Dari sisi non teknis, seringnya uji coba menunjukkan kesungguhan para pimpinan dan pemangku kebijakan dalam membina profesionalitas dan kapabilitas TNI AL. Hal ini patut kita dukung karena berdasar pengalaman-pengalaman sebelumnya, uji coba rudal anti kapal cukup jarang dilakukan sehingga rudal hanya disimpan.

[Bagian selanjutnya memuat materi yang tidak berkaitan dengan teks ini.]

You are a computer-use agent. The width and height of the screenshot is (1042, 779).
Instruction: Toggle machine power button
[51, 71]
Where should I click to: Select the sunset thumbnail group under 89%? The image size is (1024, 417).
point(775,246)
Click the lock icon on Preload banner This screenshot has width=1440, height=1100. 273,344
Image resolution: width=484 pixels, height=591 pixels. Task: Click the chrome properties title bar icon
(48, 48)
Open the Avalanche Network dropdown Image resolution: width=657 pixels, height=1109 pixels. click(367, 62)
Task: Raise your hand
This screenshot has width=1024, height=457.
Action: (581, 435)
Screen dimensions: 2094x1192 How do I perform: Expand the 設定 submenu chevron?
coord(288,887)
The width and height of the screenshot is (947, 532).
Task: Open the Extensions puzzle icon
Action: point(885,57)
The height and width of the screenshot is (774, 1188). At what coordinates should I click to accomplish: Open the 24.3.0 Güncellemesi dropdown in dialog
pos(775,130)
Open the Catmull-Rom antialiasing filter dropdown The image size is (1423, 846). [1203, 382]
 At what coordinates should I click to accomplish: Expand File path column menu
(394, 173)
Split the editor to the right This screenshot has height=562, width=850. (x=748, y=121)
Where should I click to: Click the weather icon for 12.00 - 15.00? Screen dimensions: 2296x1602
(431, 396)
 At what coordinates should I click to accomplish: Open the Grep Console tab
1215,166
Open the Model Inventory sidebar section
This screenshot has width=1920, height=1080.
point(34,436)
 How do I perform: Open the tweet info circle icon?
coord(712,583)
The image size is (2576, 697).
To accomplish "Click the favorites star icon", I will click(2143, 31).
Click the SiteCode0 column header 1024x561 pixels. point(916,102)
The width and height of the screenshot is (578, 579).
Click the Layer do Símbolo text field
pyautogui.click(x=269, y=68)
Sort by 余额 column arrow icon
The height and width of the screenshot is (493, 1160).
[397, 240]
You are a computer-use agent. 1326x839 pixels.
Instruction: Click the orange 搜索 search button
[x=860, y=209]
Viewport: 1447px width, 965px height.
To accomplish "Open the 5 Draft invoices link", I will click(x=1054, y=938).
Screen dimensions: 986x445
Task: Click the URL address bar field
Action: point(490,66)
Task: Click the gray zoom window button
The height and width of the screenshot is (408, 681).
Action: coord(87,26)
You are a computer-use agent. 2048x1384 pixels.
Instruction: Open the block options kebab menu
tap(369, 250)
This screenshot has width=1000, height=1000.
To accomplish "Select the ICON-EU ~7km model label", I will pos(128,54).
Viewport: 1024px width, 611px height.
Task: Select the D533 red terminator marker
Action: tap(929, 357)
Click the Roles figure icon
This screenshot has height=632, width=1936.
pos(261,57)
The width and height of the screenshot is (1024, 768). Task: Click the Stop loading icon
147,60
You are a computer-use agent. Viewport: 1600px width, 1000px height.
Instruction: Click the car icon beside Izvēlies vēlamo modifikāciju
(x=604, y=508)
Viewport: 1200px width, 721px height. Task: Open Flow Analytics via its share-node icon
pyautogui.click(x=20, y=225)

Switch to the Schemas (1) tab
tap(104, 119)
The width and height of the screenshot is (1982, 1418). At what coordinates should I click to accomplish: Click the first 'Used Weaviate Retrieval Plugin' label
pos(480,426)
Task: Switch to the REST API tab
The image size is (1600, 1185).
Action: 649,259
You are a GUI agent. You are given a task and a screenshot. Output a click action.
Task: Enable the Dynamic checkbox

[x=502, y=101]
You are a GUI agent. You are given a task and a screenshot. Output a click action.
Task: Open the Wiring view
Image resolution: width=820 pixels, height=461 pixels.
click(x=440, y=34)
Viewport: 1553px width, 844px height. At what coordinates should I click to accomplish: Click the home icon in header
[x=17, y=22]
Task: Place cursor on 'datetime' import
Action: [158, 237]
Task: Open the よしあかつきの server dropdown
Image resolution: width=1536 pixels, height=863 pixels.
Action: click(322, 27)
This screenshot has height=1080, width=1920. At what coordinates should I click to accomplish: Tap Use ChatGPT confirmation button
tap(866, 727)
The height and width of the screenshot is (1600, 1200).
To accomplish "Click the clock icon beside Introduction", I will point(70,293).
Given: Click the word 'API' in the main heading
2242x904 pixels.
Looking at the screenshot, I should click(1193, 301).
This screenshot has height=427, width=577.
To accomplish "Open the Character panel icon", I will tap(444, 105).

Uji coba yang dilakukan ketika rudal menjelang masa expired juga terbukti kurang memuaskan karena selain membahayakan juga kemampuan rudal akan jauh berkurang. Dalam sejarahnya TNI AL pernah melakukan uji coba rudal Harpoon dari jarak 5km (jauh dari jangkauan maksimal rudal harpoon) dan pernah mengalami kegagalan dalam uji coba MM-38 Exocet yang meluncur ke laut. Uji coba yang sukses, selain menjamin profisiensi awak kapal dalam pertempuran, juga menjadi moral boost bagi awak kapal yang akan makin percaya diri dalam menggunakan rudal tersebut dalam operasi.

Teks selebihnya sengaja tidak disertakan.